# WIP Sherlock Holmes Dio.



## d_jedi1 (Jan 20, 2007)

I recently bought a knockoff Robert Downey Jr. Sherlock Holmes figure.
The sculpt wasn't 100% RDJ but you can tell who it's supposed to be.
















In any case, I've always been a fan of Sherlock Holmes... so building a 221B diorama seemed natural.








As was adding a Watson.








I still have some wallpaper to add, some mods to do to the fireplace, and the fireplace needs mounted along with the base-boards.
Then some minor details here and there...
Ugh, I don't know if it'll EVER be done.


----------



## SteveR (Aug 7, 2005)

Neat. In case you're interested in the BBC variant and have some extra coin ...

http://www.bigchiefstudios.co.uk/collectables/sherlock/sixth-scale-figures/sherlock-holmes


----------



## d_jedi1 (Jan 20, 2007)

Yeah, I've looked at those. I may jump into that line yet.


----------



## Owen E Oulton (Jan 6, 2012)

The one in the photos above looks more like Christian Bale that Robert Downey Jr. to me, but photos of 1/6 scale faces are often deceiving.


----------



## d_jedi1 (Jan 20, 2007)

Well, for an unlicensed sculpt, I think they did a decent job. That said, I agree that the likeness is off. My wife and cousin say that it looks more like me than RDJ.


----------



## d_jedi1 (Jan 20, 2007)

Here is kind of a current-state update.























































I still have some book-binding to do as well as some upholstery for one of the chairs but it's coming along nicely. (IMO)


----------



## SteveR (Aug 7, 2005)

Lovely. Are you going to make the walls taller?


----------



## DarthSideous (Mar 26, 2008)

SteveR said:


> Lovely. Are you going to make the walls taller?
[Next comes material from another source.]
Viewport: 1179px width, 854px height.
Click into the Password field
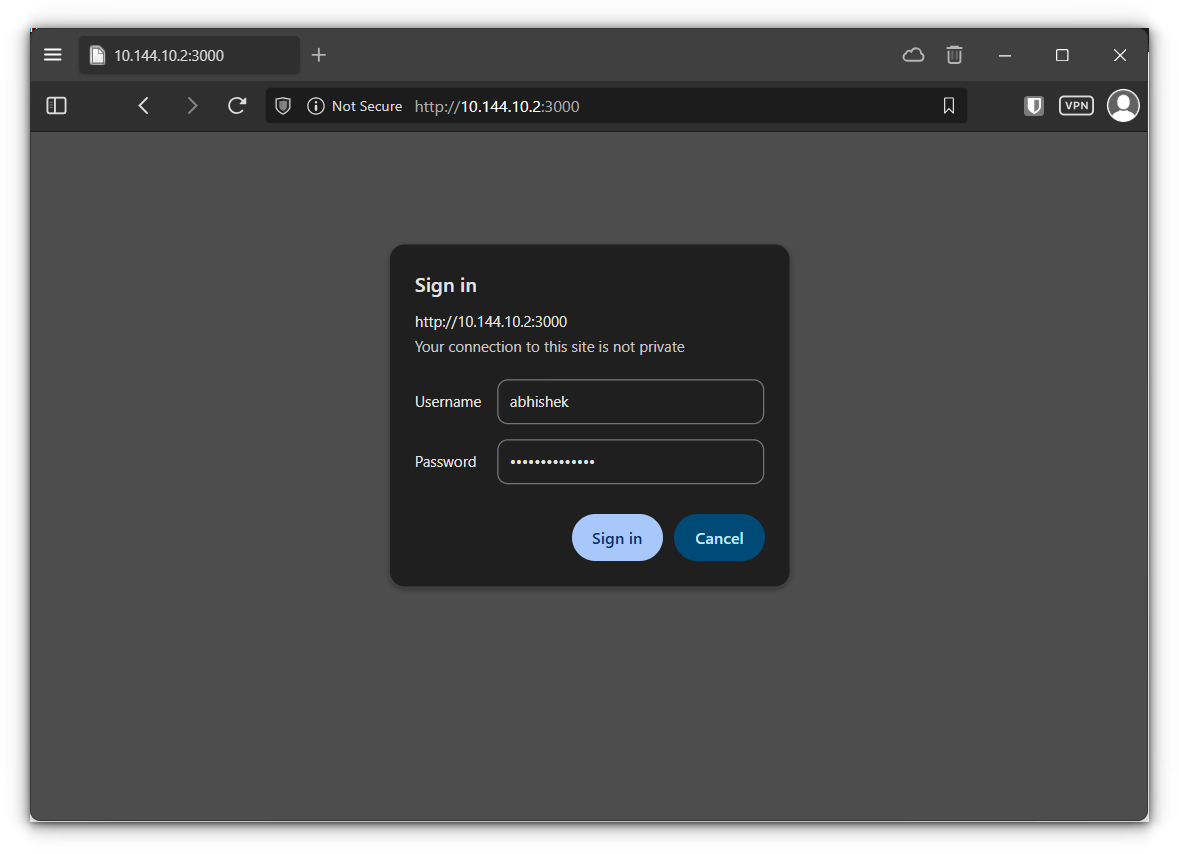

I have to agree with Steve the walls should be taller. Otherwise fantastic looking diorama


----------



## John P (Sep 1, 1999)

G.I. Joe hands! I wonder if manufacturers have been using the same mold to make those hands since 1964. :lol:


----------



## Zombie_61 (Apr 21, 2004)

John P said:


> G.I. Joe hands! I wonder if manufacturers have been using the same mold to make those hands since 1964. :lol:


At least they don't have kung-fu grip.


----------



## Owen E Oulton (Jan 6, 2012)

John P said:


> G.I. Joe hands! I wonder if manufacturers have been using the same mold to make those hands since 1964. :lol:


Definitely not old-style GI Joe hands - these look vaguely human. The old GI Joe nosepickers didn't!


----------